Travelers check their flights on an arrivals and departures board at an airport.
Travelers check their flights at Miami International Airport on Saturday in Miami. The Fourth of July holiday weekend jammed U.S. airports with the biggest crowds since the pandemic began in 2020.
(Marta Lavandier / Associated Press)

Travelers flying home from Fourth of July getaways faced flight delays Monday, but airlines were canceling fewer trips than in the days leading up to the holiday weekend.

Airlines had canceled more than 2,200 U.S. flights, and 23,000 more were delayed, since holiday weekend travel picked up Thursday.

Airports were packed. More than 9 million travelers flocked to U.S. airports between Thursday and Sunday, peaking Friday at 2.49 million, a pandemic-era record, according to figures from the Transportation Security Administration.

By early Monday afternoon on the East Coast, more than 1,300 U.S. flights had been delayed and nearly 200 canceled, according to FlightAware. Those numbers were down sharply from recent days.

Flying during the peak vacation season has always been challenging. Big crowds and summer thunderstorms can quickly overwhelm an airline’s operations. That has been compounded this summer by shortages of pilots and other workers.

“It’s not just in North America. It’s everywhere,” said John Grant, an analyst for OAG, a travel-date provider based in the United Kingdom. “It’s a combination of available resources and demand picking up much more quickly than anyone anticipated.”

Grant said labor shortages in Europe and North America have affected airlines, their suppliers including caterers and aircraft fuelers, airports and air traffic controllers.
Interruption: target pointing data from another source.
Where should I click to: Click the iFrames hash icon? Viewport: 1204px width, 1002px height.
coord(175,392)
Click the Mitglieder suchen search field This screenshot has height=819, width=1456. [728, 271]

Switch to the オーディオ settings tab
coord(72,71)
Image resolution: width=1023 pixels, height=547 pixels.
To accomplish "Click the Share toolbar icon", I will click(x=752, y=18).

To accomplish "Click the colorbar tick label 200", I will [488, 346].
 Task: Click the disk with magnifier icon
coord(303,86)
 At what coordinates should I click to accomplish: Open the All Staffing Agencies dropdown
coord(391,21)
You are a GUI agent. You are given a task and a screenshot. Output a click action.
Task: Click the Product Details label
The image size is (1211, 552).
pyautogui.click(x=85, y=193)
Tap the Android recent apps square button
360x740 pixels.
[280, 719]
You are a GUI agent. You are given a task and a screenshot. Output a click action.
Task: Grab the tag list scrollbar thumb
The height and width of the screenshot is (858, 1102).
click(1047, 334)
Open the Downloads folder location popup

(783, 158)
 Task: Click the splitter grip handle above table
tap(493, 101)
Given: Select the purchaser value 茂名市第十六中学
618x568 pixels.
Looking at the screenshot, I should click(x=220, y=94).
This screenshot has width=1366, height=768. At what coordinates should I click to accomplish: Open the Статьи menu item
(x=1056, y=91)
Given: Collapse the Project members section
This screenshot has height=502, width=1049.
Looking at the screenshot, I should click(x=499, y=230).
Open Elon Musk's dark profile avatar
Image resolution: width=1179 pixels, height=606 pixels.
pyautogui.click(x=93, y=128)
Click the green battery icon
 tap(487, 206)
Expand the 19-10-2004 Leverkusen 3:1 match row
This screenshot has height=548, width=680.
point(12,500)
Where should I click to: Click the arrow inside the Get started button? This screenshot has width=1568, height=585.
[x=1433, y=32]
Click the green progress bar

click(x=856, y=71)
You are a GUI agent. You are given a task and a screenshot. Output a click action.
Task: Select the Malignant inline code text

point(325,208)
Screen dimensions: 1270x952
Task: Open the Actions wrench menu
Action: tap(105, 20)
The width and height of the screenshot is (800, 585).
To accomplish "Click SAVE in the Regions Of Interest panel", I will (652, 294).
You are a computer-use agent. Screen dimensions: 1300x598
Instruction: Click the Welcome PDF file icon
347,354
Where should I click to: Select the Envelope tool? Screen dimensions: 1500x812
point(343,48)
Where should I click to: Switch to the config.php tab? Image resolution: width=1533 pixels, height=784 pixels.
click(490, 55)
He sees no reason to think the situation will improve this summer.

The Los Angeles tourism industry hopes to see a jump in international travelers once a federal coronavirus testing requirement for foreign visitors comes to an end.

In the U.S., the rate of cancellations over the last two weeks is up 59% from the same period in 2019, before the pandemic, likely due to a combination of weather, staffing shortages and air-traffic issues.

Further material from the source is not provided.